Fuera se alternan planos de técnicos intentando repararlo con otros donde Jekyll y su ayudante enamorada mas no correspondida, Sandra (Miller), dialogan, en la creencia de que no ha acudido a la cita: todos sirven para expresar el paso del tiempo de manera elíptica. Un recio barón español y una bella enfermera, demasiadas horas encerrados en aquel estrecho cubículo, espacio claustrofóbico que se va cargando de tensión sexual, en el caso de Daninsky, transfigurada en preocupación por la inminente llegada de la noche.
La chica, huérfana de líneas de diálogo, ejerce como elemento perturbador en la forzosa cautividad de Waldemar. En síntesis, por un lado, Daninsky siente emerger la luna llena (inserto), con todo lo que ello significa (metamorfosis, pérdida de raciocinio, dominio de los instintos bestiales), por otro, la presencia femenina ejerce, primero, como detonante de la sexualidad masculina reprimida (maldita) y segundo, objeto erótico (víctima) desgarrado, semidevorado por el hombre lobo.

El decorado metálico del ascensor anticipa la puerta corredera de La matanza de Texas (The Texas Chainsaw Massacre, Tobe Hopper, 1974). Cara de cuero la desplazaba, como elemento cortante, en el interior de la casona familiar, escenario típico del «American Gothic»; el contraste entre ese panel y la antigua vivienda creaba una sensación de extrañamiento.
Lo mismo sucede al insertar al personaje irracional del lobishome en el elevador, recortado contra la pared de acero que torna más duro el momento de la muerte a mordiscos. Una vez consumado el acto, la bestia abandona el recinto, escupiendo la carne ensangrentada. Corriendo por las calles, se dispone a cometer más crímenes. No resulta baladí que una prostituta sea también víctima de su castigo.
Mi valoración sobre la película ha evolucionado favorablemente con los años, pues, por un lado, como avanzábamos, he reparado en que su cruel retrato «transilvano» esconde una radiografía de la España profunda y, por otro, aprecio la compleja naturaleza de Hyde, entidad revivida en Daninsky a través del suero inyectable cuya fórmula obtuvo el abuelo de Jekyll (Taylor). Hyde representa la sexualidad sin freno del mismo modo que el hombre lobo significa el instinto salvaje.
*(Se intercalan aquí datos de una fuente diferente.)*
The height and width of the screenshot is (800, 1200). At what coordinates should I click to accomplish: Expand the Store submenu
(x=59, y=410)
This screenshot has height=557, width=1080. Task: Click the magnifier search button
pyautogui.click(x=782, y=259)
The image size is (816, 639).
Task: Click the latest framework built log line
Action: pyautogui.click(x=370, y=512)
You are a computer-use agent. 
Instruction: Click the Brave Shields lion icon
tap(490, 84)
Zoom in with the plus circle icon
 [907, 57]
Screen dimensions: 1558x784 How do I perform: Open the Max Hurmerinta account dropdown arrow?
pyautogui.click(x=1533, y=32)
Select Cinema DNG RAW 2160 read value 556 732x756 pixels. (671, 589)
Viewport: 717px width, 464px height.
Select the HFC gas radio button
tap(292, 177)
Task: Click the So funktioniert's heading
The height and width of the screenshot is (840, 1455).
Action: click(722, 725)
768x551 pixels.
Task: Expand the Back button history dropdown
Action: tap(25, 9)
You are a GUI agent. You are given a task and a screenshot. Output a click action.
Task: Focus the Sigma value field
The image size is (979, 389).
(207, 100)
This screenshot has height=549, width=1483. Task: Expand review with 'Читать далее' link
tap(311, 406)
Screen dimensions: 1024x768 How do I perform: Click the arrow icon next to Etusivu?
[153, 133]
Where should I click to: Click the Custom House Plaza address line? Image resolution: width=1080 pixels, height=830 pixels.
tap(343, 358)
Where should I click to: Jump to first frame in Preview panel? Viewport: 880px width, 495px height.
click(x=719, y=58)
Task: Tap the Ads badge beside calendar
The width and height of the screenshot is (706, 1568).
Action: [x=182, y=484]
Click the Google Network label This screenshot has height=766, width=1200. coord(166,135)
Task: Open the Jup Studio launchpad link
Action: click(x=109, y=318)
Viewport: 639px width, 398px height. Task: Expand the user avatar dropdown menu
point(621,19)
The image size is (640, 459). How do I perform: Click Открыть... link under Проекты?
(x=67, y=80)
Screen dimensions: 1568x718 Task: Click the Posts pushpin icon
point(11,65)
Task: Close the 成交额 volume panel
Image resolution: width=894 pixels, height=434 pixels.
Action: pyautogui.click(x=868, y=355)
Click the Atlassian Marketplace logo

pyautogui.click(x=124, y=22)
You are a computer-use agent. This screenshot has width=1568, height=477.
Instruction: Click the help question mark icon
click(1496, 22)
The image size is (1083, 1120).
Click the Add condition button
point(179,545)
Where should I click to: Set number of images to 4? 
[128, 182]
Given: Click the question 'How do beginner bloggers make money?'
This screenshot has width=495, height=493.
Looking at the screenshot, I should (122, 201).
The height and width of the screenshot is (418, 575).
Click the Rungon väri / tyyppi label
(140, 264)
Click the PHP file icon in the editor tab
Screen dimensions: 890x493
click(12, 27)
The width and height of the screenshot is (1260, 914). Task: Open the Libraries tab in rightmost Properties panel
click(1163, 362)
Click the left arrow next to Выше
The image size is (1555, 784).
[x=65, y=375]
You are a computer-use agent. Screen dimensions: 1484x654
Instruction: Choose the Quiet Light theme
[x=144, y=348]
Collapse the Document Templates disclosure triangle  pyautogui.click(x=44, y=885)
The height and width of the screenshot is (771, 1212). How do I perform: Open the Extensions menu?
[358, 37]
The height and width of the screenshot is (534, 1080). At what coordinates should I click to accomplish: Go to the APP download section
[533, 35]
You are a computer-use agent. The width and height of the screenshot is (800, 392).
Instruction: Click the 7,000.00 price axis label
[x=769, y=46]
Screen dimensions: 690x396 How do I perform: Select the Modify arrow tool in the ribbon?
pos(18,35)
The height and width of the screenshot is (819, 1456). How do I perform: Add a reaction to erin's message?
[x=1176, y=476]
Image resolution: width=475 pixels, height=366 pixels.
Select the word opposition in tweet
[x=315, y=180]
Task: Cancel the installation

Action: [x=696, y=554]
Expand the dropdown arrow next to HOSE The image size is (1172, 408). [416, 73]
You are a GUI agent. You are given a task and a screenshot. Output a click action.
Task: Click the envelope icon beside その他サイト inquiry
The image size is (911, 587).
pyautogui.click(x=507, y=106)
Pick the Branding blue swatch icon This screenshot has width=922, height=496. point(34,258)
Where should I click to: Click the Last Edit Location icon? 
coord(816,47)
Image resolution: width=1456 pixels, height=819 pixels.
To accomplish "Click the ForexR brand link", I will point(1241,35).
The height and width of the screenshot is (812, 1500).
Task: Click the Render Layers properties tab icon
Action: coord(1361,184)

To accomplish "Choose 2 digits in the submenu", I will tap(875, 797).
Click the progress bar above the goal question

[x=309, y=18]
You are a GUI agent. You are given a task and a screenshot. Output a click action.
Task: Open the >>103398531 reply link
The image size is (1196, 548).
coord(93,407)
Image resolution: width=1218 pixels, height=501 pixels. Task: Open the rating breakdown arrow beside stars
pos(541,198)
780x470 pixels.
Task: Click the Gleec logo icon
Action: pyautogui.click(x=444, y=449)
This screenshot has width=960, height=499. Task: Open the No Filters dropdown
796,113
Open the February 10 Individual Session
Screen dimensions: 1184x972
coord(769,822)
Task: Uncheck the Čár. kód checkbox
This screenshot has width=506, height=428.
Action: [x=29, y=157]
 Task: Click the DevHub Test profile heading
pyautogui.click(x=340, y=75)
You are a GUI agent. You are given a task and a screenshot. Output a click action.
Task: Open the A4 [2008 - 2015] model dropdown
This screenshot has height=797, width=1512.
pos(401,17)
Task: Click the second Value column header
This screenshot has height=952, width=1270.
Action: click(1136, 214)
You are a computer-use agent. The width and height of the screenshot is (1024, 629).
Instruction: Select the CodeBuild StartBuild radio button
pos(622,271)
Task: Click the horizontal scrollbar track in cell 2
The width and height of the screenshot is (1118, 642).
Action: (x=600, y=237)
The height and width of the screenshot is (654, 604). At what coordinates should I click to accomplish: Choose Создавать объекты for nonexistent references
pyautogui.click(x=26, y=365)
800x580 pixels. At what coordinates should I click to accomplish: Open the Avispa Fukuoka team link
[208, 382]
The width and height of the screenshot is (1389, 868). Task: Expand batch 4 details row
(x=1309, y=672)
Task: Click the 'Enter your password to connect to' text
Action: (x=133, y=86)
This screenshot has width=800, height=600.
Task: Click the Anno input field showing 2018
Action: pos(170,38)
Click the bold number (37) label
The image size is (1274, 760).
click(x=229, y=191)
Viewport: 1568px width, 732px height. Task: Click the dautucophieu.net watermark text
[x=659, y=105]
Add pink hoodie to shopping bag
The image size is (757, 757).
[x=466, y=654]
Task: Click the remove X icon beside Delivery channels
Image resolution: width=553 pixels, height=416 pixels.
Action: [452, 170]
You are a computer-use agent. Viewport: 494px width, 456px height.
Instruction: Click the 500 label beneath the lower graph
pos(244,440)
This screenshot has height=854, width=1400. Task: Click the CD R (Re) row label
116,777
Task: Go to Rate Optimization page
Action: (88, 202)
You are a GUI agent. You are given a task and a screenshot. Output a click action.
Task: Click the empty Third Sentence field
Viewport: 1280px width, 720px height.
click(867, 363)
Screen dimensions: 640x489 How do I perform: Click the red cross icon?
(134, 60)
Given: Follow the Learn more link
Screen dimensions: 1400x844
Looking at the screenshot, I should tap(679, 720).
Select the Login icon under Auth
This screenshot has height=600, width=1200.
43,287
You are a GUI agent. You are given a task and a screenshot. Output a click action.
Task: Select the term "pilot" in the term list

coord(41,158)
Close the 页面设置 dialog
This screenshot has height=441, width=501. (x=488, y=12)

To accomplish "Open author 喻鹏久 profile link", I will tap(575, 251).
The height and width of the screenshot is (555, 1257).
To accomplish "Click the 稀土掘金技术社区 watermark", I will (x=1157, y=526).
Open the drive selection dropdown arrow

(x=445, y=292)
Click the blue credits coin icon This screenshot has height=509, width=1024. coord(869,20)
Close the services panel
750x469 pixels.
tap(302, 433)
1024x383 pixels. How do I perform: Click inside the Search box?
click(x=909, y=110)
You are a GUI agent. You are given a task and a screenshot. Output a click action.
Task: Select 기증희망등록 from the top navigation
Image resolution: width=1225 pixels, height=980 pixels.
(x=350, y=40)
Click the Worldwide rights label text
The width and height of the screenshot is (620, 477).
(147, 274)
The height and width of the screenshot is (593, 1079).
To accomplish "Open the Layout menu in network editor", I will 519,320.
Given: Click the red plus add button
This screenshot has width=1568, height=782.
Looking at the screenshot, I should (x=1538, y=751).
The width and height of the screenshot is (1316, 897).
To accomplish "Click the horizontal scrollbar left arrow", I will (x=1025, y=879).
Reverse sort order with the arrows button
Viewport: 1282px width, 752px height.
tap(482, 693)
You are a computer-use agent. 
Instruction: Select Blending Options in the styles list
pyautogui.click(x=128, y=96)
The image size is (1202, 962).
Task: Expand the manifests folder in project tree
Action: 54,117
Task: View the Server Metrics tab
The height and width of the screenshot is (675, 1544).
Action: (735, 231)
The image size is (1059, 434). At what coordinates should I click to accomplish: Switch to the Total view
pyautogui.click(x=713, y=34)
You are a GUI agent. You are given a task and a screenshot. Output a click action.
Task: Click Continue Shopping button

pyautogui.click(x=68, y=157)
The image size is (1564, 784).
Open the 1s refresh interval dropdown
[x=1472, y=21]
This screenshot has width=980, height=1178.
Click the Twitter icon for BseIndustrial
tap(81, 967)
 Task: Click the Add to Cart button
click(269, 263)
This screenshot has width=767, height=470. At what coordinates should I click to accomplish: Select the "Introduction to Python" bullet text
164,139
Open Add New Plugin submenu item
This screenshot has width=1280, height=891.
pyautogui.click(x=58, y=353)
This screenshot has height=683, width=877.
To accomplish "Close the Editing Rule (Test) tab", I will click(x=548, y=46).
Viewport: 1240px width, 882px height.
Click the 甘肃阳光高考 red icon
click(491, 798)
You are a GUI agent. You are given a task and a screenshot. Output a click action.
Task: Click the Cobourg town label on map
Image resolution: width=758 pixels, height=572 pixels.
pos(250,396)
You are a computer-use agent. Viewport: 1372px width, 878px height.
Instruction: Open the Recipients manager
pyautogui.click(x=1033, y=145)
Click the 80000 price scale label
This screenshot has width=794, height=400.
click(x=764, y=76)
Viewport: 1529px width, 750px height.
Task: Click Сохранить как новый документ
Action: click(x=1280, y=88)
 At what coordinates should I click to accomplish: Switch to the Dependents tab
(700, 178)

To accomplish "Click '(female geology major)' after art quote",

La versión extranjera, con extrema crudeza, permite entender mejor el carácter sadomasoquista de Hyde, látigo mediante, su salvaje relación con Sandra -celosa ante el afecto profesado por este hacia Justine y cuyo amor se torna odio, asesinándolo- y el fustigamiento que Hyde infringe a la propia Justine, ayudado por Sandra. Paradójicamente, el nuevo alterego del hombre a quien ama, somete a Justine a tan sangriento castigo.